Data:
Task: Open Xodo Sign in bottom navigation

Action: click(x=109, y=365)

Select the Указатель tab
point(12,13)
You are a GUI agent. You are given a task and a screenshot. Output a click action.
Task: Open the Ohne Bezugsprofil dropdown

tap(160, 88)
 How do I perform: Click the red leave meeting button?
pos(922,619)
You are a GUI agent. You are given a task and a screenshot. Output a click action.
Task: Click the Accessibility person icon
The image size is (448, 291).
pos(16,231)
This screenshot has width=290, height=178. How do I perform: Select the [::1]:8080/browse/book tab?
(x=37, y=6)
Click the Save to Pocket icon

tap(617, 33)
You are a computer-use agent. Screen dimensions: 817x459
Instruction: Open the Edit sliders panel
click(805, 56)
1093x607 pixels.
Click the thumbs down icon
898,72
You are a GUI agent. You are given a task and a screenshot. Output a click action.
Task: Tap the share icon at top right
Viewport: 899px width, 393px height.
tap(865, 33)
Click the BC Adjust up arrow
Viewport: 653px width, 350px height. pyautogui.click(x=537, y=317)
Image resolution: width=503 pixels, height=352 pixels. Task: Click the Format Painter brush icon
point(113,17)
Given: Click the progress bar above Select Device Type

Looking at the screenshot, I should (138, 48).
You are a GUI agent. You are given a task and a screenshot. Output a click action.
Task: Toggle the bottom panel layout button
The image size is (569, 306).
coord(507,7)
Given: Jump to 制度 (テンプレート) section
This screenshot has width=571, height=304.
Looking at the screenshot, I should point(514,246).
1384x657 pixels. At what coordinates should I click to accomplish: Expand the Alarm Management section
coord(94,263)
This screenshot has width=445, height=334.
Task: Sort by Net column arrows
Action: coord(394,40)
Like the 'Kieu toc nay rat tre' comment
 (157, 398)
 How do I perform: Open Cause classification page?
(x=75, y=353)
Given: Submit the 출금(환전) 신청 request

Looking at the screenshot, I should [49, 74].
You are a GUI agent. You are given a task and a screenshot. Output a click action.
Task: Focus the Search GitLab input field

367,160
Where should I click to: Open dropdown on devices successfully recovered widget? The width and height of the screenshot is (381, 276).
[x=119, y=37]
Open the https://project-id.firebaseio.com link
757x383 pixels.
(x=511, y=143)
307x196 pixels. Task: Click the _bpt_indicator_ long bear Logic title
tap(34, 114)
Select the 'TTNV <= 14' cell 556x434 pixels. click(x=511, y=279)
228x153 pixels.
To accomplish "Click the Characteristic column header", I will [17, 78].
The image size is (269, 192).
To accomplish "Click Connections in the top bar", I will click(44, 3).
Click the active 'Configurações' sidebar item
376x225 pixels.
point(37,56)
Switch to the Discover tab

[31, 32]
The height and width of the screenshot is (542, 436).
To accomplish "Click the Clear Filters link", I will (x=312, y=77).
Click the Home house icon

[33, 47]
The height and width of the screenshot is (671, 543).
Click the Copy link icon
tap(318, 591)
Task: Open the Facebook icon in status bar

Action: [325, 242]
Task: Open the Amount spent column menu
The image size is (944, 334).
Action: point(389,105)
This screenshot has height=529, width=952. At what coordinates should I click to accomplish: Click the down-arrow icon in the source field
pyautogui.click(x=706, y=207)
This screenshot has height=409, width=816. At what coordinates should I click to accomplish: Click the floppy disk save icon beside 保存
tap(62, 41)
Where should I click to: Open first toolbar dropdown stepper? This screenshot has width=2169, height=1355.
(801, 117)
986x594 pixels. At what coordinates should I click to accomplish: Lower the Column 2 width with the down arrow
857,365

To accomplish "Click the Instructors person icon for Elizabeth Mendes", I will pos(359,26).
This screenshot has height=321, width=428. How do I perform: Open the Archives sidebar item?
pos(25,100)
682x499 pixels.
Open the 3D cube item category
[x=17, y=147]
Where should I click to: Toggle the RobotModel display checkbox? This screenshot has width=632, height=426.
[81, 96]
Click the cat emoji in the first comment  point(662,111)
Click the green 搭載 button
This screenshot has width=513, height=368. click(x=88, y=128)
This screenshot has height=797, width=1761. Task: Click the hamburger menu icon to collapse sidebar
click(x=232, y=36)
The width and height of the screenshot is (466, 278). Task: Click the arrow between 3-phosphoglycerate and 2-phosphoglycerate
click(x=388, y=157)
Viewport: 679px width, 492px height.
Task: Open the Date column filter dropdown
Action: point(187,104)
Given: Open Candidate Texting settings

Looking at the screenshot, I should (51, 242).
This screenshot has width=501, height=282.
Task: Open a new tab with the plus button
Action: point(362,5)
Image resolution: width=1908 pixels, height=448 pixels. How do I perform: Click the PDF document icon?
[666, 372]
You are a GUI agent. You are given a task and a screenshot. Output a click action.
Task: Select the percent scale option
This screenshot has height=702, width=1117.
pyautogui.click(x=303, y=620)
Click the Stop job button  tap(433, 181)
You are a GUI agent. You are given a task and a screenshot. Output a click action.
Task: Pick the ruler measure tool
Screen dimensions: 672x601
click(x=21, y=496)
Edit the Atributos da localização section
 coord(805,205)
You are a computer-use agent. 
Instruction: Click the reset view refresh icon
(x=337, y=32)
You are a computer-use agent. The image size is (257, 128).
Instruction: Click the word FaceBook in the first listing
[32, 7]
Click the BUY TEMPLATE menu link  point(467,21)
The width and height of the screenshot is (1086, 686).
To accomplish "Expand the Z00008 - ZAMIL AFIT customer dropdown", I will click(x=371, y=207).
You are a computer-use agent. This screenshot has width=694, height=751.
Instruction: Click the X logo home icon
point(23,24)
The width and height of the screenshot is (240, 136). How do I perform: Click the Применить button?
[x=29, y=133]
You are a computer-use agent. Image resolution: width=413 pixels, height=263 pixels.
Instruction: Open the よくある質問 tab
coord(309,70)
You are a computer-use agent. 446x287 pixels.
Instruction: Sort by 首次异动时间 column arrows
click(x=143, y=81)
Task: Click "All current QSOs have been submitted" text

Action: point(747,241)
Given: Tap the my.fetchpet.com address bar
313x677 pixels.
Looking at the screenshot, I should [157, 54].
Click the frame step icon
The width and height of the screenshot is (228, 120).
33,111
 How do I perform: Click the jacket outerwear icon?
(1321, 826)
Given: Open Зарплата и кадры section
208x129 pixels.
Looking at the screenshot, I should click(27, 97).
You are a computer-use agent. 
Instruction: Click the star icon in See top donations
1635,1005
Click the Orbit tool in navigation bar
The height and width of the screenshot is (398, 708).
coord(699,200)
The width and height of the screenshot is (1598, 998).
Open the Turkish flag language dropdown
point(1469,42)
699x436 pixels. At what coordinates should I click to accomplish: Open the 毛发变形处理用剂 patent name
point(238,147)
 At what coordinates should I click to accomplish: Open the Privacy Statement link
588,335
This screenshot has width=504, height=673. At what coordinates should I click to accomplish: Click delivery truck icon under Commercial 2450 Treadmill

Goal of the exercise: Return all of the rows above exactly as they appear, line for line.

Final answer:
Task: Open Xodo Sign in bottom navigation

Action: click(x=109, y=365)

Select the Указатель tab
point(12,13)
You are a GUI agent. You are given a task and a screenshot. Output a click action.
Task: Open the Ohne Bezugsprofil dropdown

tap(160, 88)
 How do I perform: Click the red leave meeting button?
pos(922,619)
You are a GUI agent. You are given a task and a screenshot. Output a click action.
Task: Click the Accessibility person icon
The image size is (448, 291).
pos(16,231)
This screenshot has width=290, height=178. How do I perform: Select the [::1]:8080/browse/book tab?
(x=37, y=6)
Click the Save to Pocket icon

tap(617, 33)
You are a computer-use agent. Screen dimensions: 817x459
Instruction: Open the Edit sliders panel
click(805, 56)
1093x607 pixels.
Click the thumbs down icon
898,72
You are a GUI agent. You are given a task and a screenshot. Output a click action.
Task: Tap the share icon at top right
Viewport: 899px width, 393px height.
tap(865, 33)
Click the BC Adjust up arrow
Viewport: 653px width, 350px height. pyautogui.click(x=537, y=317)
Image resolution: width=503 pixels, height=352 pixels. Task: Click the Format Painter brush icon
point(113,17)
Given: Click the progress bar above Select Device Type

Looking at the screenshot, I should (138, 48).
You are a GUI agent. You are given a task and a screenshot. Output a click action.
Task: Toggle the bottom panel layout button
The image size is (569, 306).
coord(507,7)
Given: Jump to 制度 (テンプレート) section
This screenshot has width=571, height=304.
Looking at the screenshot, I should point(514,246).
1384x657 pixels. At what coordinates should I click to accomplish: Expand the Alarm Management section
coord(94,263)
This screenshot has width=445, height=334.
Task: Sort by Net column arrows
Action: coord(394,40)
Like the 'Kieu toc nay rat tre' comment
 (157, 398)
 How do I perform: Open Cause classification page?
(x=75, y=353)
Given: Submit the 출금(환전) 신청 request

Looking at the screenshot, I should [49, 74].
You are a GUI agent. You are given a task and a screenshot. Output a click action.
Task: Focus the Search GitLab input field

367,160
Where should I click to: Open dropdown on devices successfully recovered widget? The width and height of the screenshot is (381, 276).
[x=119, y=37]
Open the https://project-id.firebaseio.com link
757x383 pixels.
(x=511, y=143)
307x196 pixels. Task: Click the _bpt_indicator_ long bear Logic title
tap(34, 114)
Select the 'TTNV <= 14' cell 556x434 pixels. click(x=511, y=279)
228x153 pixels.
To accomplish "Click the Characteristic column header", I will [17, 78].
The image size is (269, 192).
To accomplish "Click Connections in the top bar", I will click(44, 3).
Click the active 'Configurações' sidebar item
376x225 pixels.
point(37,56)
Switch to the Discover tab

[31, 32]
The height and width of the screenshot is (542, 436).
To accomplish "Click the Clear Filters link", I will (x=312, y=77).
Click the Home house icon

[33, 47]
The height and width of the screenshot is (671, 543).
Click the Copy link icon
tap(318, 591)
Task: Open the Facebook icon in status bar

Action: [325, 242]
Task: Open the Amount spent column menu
The image size is (944, 334).
Action: point(389,105)
This screenshot has height=529, width=952. At what coordinates should I click to accomplish: Click the down-arrow icon in the source field
pyautogui.click(x=706, y=207)
This screenshot has height=409, width=816. At what coordinates should I click to accomplish: Click the floppy disk save icon beside 保存
tap(62, 41)
Where should I click to: Open first toolbar dropdown stepper? This screenshot has width=2169, height=1355.
(801, 117)
986x594 pixels. At what coordinates should I click to accomplish: Lower the Column 2 width with the down arrow
857,365

To accomplish "Click the Instructors person icon for Elizabeth Mendes", I will pos(359,26).
This screenshot has height=321, width=428. How do I perform: Open the Archives sidebar item?
pos(25,100)
682x499 pixels.
Open the 3D cube item category
[x=17, y=147]
Where should I click to: Toggle the RobotModel display checkbox? This screenshot has width=632, height=426.
[81, 96]
Click the cat emoji in the first comment  point(662,111)
Click the green 搭載 button
This screenshot has width=513, height=368. click(x=88, y=128)
This screenshot has height=797, width=1761. Task: Click the hamburger menu icon to collapse sidebar
click(x=232, y=36)
The width and height of the screenshot is (466, 278). Task: Click the arrow between 3-phosphoglycerate and 2-phosphoglycerate
click(x=388, y=157)
Viewport: 679px width, 492px height.
Task: Open the Date column filter dropdown
Action: point(187,104)
Given: Open Candidate Texting settings

Looking at the screenshot, I should (51, 242).
This screenshot has width=501, height=282.
Task: Open a new tab with the plus button
Action: point(362,5)
Image resolution: width=1908 pixels, height=448 pixels. How do I perform: Click the PDF document icon?
[666, 372]
You are a GUI agent. You are given a task and a screenshot. Output a click action.
Task: Select the percent scale option
This screenshot has height=702, width=1117.
pyautogui.click(x=303, y=620)
Click the Stop job button  tap(433, 181)
You are a GUI agent. You are given a task and a screenshot. Output a click action.
Task: Pick the ruler measure tool
Screen dimensions: 672x601
click(x=21, y=496)
Edit the Atributos da localização section
 coord(805,205)
You are a computer-use agent. 
Instruction: Click the reset view refresh icon
(x=337, y=32)
You are a computer-use agent. The image size is (257, 128).
Instruction: Click the word FaceBook in the first listing
[32, 7]
Click the BUY TEMPLATE menu link  point(467,21)
The width and height of the screenshot is (1086, 686).
To accomplish "Expand the Z00008 - ZAMIL AFIT customer dropdown", I will click(x=371, y=207).
You are a computer-use agent. This screenshot has width=694, height=751.
Instruction: Click the X logo home icon
point(23,24)
The width and height of the screenshot is (240, 136). How do I perform: Click the Применить button?
[x=29, y=133]
You are a computer-use agent. Image resolution: width=413 pixels, height=263 pixels.
Instruction: Open the よくある質問 tab
coord(309,70)
You are a computer-use agent. 446x287 pixels.
Instruction: Sort by 首次异动时间 column arrows
click(x=143, y=81)
Task: Click "All current QSOs have been submitted" text

Action: point(747,241)
Given: Tap the my.fetchpet.com address bar
313x677 pixels.
Looking at the screenshot, I should [157, 54].
Click the frame step icon
The width and height of the screenshot is (228, 120).
33,111
 How do I perform: Click the jacket outerwear icon?
(1321, 826)
Given: Open Зарплата и кадры section
208x129 pixels.
Looking at the screenshot, I should click(27, 97).
You are a computer-use agent. 
Instruction: Click the star icon in See top donations
1635,1005
Click the Orbit tool in navigation bar
The height and width of the screenshot is (398, 708).
coord(699,200)
The width and height of the screenshot is (1598, 998).
Open the Turkish flag language dropdown
point(1469,42)
699x436 pixels. At what coordinates should I click to accomplish: Open the 毛发变形处理用剂 patent name
point(238,147)
 At what coordinates should I click to accomplish: Open the Privacy Statement link
588,335
This screenshot has width=504, height=673. At what coordinates should I click to accomplish: Click delivery truck icon under Commercial 2450 Treadmill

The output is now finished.